Lady Gaga et autres contes et légendes
Toujours frappé par la même ignorance crasse qui m’habite depuis la première fois où j’ai entendu parler d’elle : je ne sais toujours pas qui est cette Lady Gaga dont on expose la tête et les jambes sur les magazines people, sur Internet et ailleurs ! Ni ce qu’elle fait dans la vie ?
Serait-ce là le signe avant-coureur d’un décrochement définitif de ma part avec mon époque ?

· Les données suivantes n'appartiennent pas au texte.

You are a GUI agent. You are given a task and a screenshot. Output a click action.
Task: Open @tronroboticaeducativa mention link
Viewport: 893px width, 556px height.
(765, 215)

Car même autrefois, si le défilement de certaines célébrités dans les journaux people ne retenait pas toute mon attention ni même ma mansuétude, j’en savais le minimum de ce qu’il fallait en connaître d’elles ! Quelque chose atteignait les différentes synapses de ma conscience sociale, pour me tenir informé de leurs frasques, de leurs avantages physiques et du petit monde retranché dans lequel elles évoluaient. Rien ne m’était étranger. Je courrais derrière le moindre commérage qui se chuchotait en ville pour briller devant mes amis aux diners que j’organisais.
J’étais un honnête homme, au sens où le 18ème siècle le définit : quelqu’un de cultivé, ayant un sens aigu pour les convenances sociales et un goût immodéré pour la vie mondaine de son époque.

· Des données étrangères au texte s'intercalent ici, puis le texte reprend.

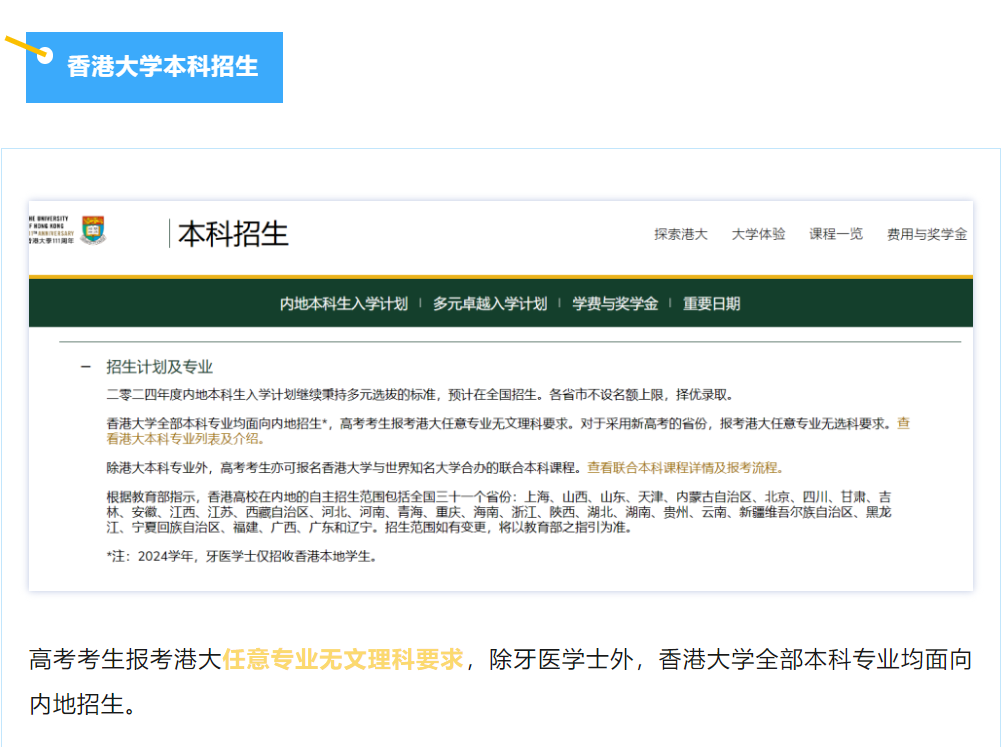Open the 探索港大 menu
Image resolution: width=1005 pixels, height=747 pixels.
coord(680,234)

Mes sentiments étaient nobles, altruistes. J’étais ouvert à la beauté du monde. Mon honnêteté intellectuelle et morale me faisaient dévorer Voici et Gala à peine avais-je franchi la porte de mon salon de coiffure.
Au lieu de m’emparer de Moteurs, de Cigares ou d’un vieux numéro de l’Equipe un peu sale, comme l’eut fait n’importe quel mâle viril, j’empilais sur mes genoux joints, les magazines féminins dont je prisais secrètement les enquêtes et m’abandonnais à mon vice.

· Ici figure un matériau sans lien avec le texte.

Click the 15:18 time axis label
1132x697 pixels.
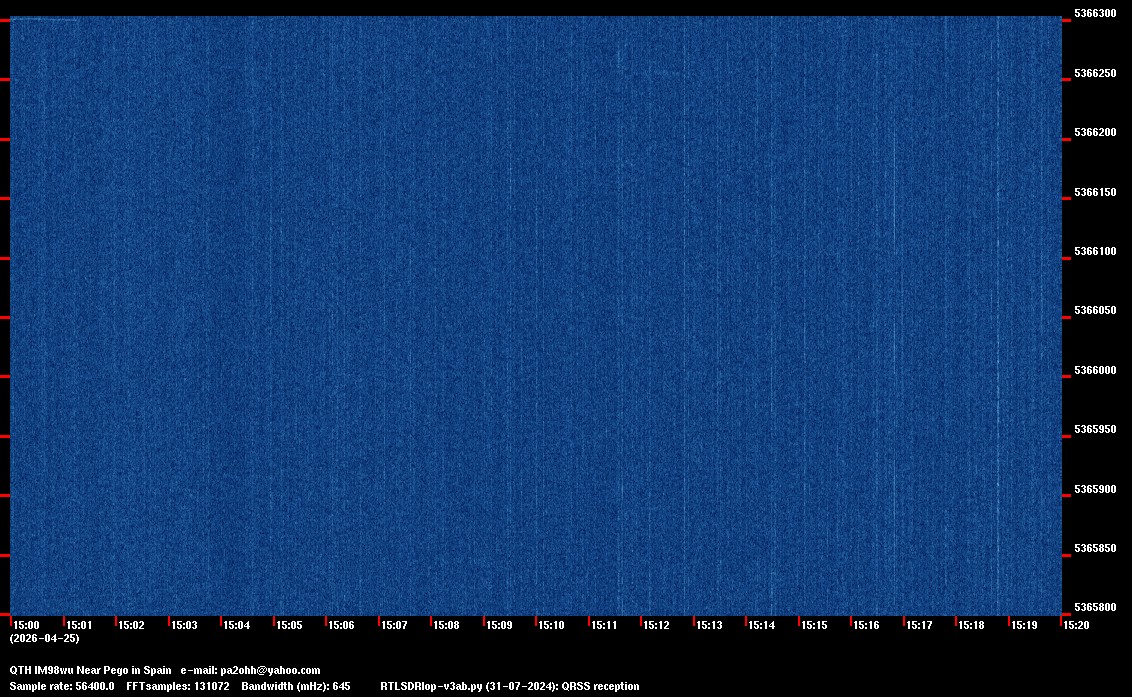(971, 625)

Ma coiffeuse partageait mon addiction. Contrairement à moi, elle s’en était affranchie et la revendiquait presque. C’était une people-eater militante de la pire espèce. Une addicte en tout point. D’aspect boulotte et râblé, elle avait des origines berbères et un visage poupin. Ses lectures avaient données, par je ne sais quel contraste obscure, un véritable sens à sa vie. Nous partagions ensemble, ce même goût immodéré pour les colportages de toute sorte.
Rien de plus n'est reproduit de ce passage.